Caso di studio 2: Industria dell’intrattenimento (Netflix)
Netflix ha rivoluzionato l’industria dell’intrattenimento attraverso l’utilizzo dell’iperpersonalizzazione. L’ex VP di innovazione del prodotto di Netflix ha dichiarato in un’intervista che:
“Se un membro di questa piccola isola esprime un interesse per l’anime, allora siamo in grado di mappare quella persona alla comunità globale dell’anime. Sappiamo quali sono i migliori film e spettacoli per le persone in quel mondo.”
Secondo quanto riferito, le raccomandazioni personalizzate risparmiano a Netflix oltre 1 miliardo di dollari ogni anno. La società utilizza l’AI per analizzare una vasta gamma di punti di dati dei clienti, tra cui:
- Storico di visualizzazione
- Valutazioni assegnate a diversi spettacoli o film
- Ora del giorno in cui un utente guarda determinati contenuti
Analizzando grandi quantità di dati altamente contestualizzati, Netflix suggerisce contenuti iperpersonalizzati in base alle preferenze dell’utente. Di conseguenza, l’80% delle ore di contenuto visualizzate su Netflix provengono dal sistema di raccomandazione, mentre il 20% proviene dalle ricerche. Ciò migliora l’esperienza del cliente e l’engagement e riduce il tasso di abbandono.

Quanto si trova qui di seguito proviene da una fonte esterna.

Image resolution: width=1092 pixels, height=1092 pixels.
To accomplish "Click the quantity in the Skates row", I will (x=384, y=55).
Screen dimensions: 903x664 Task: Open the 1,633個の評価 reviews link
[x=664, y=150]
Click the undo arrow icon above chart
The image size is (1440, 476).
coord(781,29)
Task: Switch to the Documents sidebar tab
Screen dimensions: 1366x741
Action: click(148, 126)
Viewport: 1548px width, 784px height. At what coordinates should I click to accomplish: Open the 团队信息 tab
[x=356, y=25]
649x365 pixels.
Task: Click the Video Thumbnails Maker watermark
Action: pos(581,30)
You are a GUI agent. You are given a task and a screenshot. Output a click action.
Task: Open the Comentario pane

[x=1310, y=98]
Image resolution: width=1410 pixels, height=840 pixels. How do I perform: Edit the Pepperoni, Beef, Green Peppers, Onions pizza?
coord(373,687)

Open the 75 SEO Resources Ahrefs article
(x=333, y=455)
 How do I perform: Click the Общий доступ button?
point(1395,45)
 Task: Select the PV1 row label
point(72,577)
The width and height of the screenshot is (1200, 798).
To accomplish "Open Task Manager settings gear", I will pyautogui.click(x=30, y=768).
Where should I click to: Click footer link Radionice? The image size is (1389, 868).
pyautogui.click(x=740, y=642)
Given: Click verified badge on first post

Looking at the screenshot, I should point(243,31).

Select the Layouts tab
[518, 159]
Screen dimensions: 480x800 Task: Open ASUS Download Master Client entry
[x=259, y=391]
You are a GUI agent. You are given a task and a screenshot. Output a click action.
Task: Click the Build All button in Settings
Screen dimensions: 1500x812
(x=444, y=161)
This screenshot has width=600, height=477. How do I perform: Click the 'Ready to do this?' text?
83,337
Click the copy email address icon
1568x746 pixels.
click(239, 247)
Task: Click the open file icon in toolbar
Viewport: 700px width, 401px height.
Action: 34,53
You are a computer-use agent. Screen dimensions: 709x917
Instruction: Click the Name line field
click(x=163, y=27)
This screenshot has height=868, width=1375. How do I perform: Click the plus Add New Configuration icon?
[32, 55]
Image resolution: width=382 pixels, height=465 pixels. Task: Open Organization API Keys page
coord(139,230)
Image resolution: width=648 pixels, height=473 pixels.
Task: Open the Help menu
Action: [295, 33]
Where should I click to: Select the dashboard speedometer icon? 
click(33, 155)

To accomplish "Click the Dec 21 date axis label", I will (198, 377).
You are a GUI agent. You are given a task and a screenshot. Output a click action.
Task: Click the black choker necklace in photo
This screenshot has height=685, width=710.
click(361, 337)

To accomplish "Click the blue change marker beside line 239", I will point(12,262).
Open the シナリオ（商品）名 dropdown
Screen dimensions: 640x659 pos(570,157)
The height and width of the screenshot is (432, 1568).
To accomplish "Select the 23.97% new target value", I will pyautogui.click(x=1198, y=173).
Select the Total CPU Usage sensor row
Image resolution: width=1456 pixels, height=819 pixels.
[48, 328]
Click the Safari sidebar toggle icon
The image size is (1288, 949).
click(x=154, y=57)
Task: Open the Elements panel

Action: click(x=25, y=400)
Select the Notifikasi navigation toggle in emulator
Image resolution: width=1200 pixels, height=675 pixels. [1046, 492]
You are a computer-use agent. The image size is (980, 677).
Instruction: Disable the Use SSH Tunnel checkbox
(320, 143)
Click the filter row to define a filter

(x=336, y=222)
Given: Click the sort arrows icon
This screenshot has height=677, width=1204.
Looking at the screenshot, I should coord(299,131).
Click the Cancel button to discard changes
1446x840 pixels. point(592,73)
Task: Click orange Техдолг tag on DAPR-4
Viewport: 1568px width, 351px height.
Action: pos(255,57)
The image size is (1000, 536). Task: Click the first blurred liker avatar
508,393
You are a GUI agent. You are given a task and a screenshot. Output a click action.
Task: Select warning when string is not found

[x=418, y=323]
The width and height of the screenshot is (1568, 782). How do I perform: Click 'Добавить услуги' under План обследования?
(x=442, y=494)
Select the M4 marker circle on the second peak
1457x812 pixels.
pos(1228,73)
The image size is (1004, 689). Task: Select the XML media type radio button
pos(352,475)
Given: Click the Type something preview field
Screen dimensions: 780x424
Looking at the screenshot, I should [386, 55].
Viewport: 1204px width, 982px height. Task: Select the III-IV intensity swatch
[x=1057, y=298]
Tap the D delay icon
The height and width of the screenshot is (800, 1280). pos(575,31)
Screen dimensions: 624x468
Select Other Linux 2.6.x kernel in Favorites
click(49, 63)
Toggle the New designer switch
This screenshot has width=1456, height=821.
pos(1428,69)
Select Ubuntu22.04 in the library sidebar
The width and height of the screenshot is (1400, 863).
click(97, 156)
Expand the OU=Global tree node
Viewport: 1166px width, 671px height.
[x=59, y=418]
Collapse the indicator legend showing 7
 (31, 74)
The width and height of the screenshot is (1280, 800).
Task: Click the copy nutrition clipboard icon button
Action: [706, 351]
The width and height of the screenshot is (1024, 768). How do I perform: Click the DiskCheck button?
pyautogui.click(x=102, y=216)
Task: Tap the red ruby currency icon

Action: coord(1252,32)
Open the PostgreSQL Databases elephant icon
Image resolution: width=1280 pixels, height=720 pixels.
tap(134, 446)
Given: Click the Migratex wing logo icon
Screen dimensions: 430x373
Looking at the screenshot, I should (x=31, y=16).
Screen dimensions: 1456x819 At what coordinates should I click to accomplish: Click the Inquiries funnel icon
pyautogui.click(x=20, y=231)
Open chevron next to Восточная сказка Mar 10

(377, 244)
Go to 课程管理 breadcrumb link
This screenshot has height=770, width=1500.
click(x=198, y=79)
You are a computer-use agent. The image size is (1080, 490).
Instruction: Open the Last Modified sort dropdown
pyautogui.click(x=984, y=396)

Preoccupazioni e implicazioni etiche dell’iperpersonalizzazione AI
Mentre i vantaggi dell’iperpersonalizzazione sono enormi, ci sono anche preoccupazioni cruciali e implicazioni etiche da considerare:
Questioni di privacy
Gli utenti potrebbero essere a disagio nel sapere che ogni clic, acquisto o interazione viene tracciato e analizzato, anche se il tracciamento intende migliorare l’esperienza utente. Nel settembre 2021, Netflix ha subito una multa di 190.000 dollari imposta dalla Commissione per la protezione delle informazioni personali (PIPC) della Corea del Sud. Secondo quanto riferito, Netflix ha violato la sua Legge sulla protezione delle informazioni personali (PIPA) impegnandosi nella raccolta illegale di informazioni personali dagli utenti.
Manipolazione del consumatore
L’iperpersonalizzazione potrebbe portare a un aumento della manipolazione del consumatore. Con la conoscenza delle preferenze e dei comportamenti individuali, le aziende possono influenzare la presa di decisioni in larga misura, sollevando questioni etiche sull’autonomia e il consenso. Quando le aziende sanno dove sei, cosa hai acquistato e cosa ti piace e non ti piace, stanno camminando su una fune sottile tra freddo e inquietante – con un’alta probabilità di entrare nel regno inquietante.
In conclusione, l’iperpersonalizzazione, alimentata da AI e ML, ha già portato significativi progressi in vari settori. Tuttavia, il suo potenziale è ancora da essere pienamente attualizzato. Ad esempio, l’iperpersonalizzazione potrebbe tradursi in medicina personalizzata, con trattamenti e strategie preventive personalizzate per il profilo genetico e lo stile di vita di ogni paziente. Tuttavia, queste opportunità hanno anche significative implicazioni etiche e sfide che devono essere affrontate.